Alors, même si l’on peut se sentir mieux armé.e après la lecture de cet ouvrage, on le referme tout de même avec un sentiment ambivalent. Et l’on se demande combien il faudra encore d’alarmes pour en finir avec des systèmes techniques toxiques.
On regrettera aussi la faiblesse des pistes de réflexions et de propositions d’un livre se présentant comme des offrant des “pistes d’action pour comprendre et résoudre les problèmes technologiques souvent ignorés ou mal compris”. Les pistes de réflexion restent souvent évasives, de l’ordre du “y’a qu’à faut qu’on” – ce qui confine parfois au “nombrilisme académique” pour Lindsay Clarke et on n’est pas loin de le penser non plus.

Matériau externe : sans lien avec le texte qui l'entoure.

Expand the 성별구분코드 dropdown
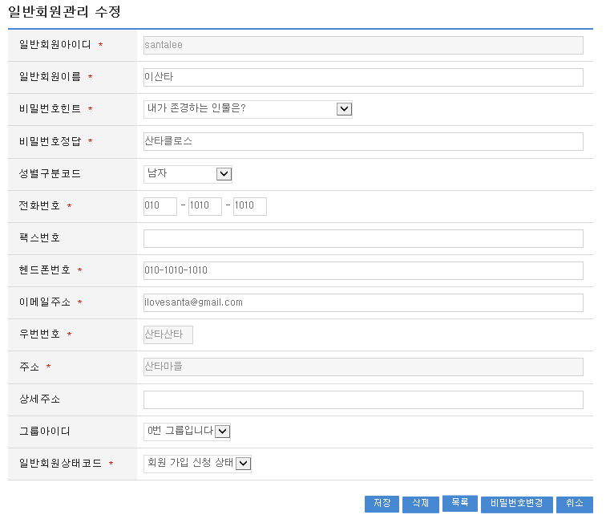This screenshot has height=523, width=606. [188, 174]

Mais on ne peut nier l’importance de tels travaux qui interrogent, dans une démarche collective qui plus est, les systèmes socio-techniques en des termes politiques. Mais attention, il ne s’agit pas de focaliser l’attention sur les dominants ou de seulement “checker nos privilèges » pour le dire avec la sociologue et écrivaine Kaoutar Harchi pour qui « un enjeu politique bien plus radical consisterait à lutter pour l’accès de tous et de toutes à la justice sociale ». Un nouvel espace de pensée et d’action pour les technocritiques en somme.
Anne-Charlotte Oriol s’intéresse aux enjeux socio-politiques posés par le numérique et prépare une thèse en sociologie sur le mouvement maker en Seine-Saint-Denis. Elle est membre du Mouton numérique.